Sending home lists of words to learn with stressed-out parents does not help children, says literacy guru Jane Considine.

Jane-Considine-awaken

Jane Considine is an educationist with a cause: she wants a total ban on the time-honoured, traditional weekly spelling tests still carried out in many primary schools – the kind that involve a list of words sent home in pupils’ book bags to be taped to the fridge door, with parents expected to weigh in with “look-say-cover-write-check” opportunities in those elusive moments of empty time in the family day. “I’m not anti tests generally,” Considine says. “But school spelling tests have an essential design flaw, which is that involving parents hugely amplifies the opportunity to pile on stress and pressure.”

Parents, says Considine, are A* students when it comes to modelling anxiety– especially anxiety about spelling. And while she couldn’t agree more with parents who say that spelling really matters, she also understands (as a mother of four herself) why passion gets caught up with worries about performance – with the net result that children are disadvantaged, rather than advantaged, by taking home a list of words each week to be fretted over en famille.

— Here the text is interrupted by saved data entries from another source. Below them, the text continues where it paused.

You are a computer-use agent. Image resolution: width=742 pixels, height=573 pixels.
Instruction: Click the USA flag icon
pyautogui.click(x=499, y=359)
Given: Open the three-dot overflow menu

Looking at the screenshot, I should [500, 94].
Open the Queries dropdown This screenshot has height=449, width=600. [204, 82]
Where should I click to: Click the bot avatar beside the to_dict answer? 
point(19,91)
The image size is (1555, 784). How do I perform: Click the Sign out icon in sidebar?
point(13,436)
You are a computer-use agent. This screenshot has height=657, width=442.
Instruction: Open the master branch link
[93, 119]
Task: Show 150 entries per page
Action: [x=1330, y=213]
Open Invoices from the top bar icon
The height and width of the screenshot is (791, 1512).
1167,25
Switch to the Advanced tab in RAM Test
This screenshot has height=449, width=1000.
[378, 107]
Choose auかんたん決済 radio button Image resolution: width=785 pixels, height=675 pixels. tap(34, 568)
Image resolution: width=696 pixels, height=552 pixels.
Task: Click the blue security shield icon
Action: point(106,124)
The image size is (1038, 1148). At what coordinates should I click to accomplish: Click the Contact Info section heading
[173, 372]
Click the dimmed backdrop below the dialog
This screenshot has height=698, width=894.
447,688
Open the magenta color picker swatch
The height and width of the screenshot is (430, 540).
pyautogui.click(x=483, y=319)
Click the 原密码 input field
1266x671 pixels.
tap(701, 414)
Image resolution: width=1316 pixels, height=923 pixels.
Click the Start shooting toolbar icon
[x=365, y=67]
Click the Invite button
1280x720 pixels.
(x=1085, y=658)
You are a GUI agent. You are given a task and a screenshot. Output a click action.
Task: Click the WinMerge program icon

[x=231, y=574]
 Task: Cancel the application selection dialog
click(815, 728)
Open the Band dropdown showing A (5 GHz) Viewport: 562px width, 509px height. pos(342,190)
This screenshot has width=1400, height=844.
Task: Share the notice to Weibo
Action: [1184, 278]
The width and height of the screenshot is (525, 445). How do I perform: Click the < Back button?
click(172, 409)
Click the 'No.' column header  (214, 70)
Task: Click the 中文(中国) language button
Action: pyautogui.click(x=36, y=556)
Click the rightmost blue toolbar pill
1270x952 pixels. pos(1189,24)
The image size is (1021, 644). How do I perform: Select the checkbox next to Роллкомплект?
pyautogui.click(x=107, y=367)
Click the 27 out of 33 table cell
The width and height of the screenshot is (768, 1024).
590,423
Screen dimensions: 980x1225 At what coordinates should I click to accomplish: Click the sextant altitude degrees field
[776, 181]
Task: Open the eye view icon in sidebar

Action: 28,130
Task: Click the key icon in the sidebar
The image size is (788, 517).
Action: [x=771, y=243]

Considine has canvassed primary school teachers to find out what they think – and 76% of the 1,362 she surveyed agree with her and think tests are an ineffective way to teach spelling. Only PE is less popular as a subject for primary staff to teach, apparently. The pandemic has not made matters any better: 82% of teachers believe spelling has suffered as a result of the restrictions to teaching over the past 18 months.